§ MR. O'DOHERTY (Donegal, N.)
asked the Chief Secretary to the Lord Lieutenant of Ireland, Whether his attention has been called to the action of certain Local Authorities in Scotland with regard to forbidding the importation of cattle from Ireland generally; whether any distinction is made by these Authorities either as to the locality or port from which cattle are sent or as to the sort of cattle, whether store or dairy-cattle; whether any disease has been traced to any, and what, Irish port and what class of cattle was affected; whether he will call the attention of the Scottish Authorities to page 22 of the last Report of the Agricultural Department of the English Privy Council, where it is shown that 69 per cent of the cases of pleuro-pneumonia in Scotland are shown to be in the dairy stock of Glasgow and Edinburgh; whether he will make representations in the proper quarter in Scotland, so as to prevent 532 these powers of sanitary regulations from being an injury to the export trade of Ireland; whether it is a fact that two years ago some similar action was taken but afterwards modified, so far as the Ports of Derry and Belfast were concerned, on the protest of the Irish Authorities; and, whether he will take similar energetic action to have the same modifications made immediately?
§ THE CHIEF SECRETARY (Mr. A. J. BALFOUR) (Manchester, E.)

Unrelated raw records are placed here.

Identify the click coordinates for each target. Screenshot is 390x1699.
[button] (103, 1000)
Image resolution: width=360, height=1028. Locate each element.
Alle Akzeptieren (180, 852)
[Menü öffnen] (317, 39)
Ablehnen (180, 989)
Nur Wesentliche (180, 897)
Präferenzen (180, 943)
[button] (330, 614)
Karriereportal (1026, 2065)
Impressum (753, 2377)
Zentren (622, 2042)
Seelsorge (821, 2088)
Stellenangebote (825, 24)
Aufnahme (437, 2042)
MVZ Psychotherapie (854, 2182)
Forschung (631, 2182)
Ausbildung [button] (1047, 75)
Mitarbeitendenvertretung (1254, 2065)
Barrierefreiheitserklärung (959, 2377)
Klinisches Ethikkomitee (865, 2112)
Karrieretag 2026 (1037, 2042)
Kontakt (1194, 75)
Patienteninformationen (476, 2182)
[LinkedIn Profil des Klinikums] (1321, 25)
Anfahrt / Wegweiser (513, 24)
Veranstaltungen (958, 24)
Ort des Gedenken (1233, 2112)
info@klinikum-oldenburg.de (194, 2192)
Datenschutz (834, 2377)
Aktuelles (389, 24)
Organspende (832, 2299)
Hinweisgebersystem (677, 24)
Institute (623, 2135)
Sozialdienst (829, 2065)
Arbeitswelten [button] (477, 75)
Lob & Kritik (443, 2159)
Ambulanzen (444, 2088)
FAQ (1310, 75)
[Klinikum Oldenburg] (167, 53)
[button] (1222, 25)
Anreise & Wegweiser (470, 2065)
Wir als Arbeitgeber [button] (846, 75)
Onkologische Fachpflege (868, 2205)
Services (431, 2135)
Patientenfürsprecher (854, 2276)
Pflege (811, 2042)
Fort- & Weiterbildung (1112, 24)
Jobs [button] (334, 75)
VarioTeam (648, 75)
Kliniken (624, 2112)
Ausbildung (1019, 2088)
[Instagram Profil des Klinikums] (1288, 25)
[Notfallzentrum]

This subject is much too extensive and important to be dealt with satisfactorily within the limits of the answer to a Question. The Scottish Local Authorities have no power to prohibit generally the importation of cattle from Ireland. They have power to prohibit the movement of cattle into their districts from other districts in Great Britain; and the attention of the Veterinary Department in Ireland has recently been drawn to the manner in which this power has, in some cases, been exercised, as being calculated to interfere with the export trade in Ireland. This, I presume, is what the hon. Member refers to. With regard to the recent detection of disease at Irish ports, the facts are that pleuro-pneumonia has been detected in three dairy cattle at the Port of Dublin, and that one bullock shipped at Drogheda was also found to be similarly affected. With the exception of the Dublin District Ireland is, I am happy to say, entirely free from pleuro-pneumonia. So far as I have been able to ascertain, the circumstances of the present difficulty with the Scottish Authorities are not precisely similar to those of a former occasion to which the hon. Member refers, and they may possibly not be so easily arranged; but I shall give instructions to the Veterinary Department in Dublin to communicate at once to the Agricultural Department of the English Privy Council the representations already made, and also any further representations that may be received on the subject, and to request that Department to urge upon the Scottish Local Authorities to exercise their powers with as much consideration for the Irish export trade as is possible.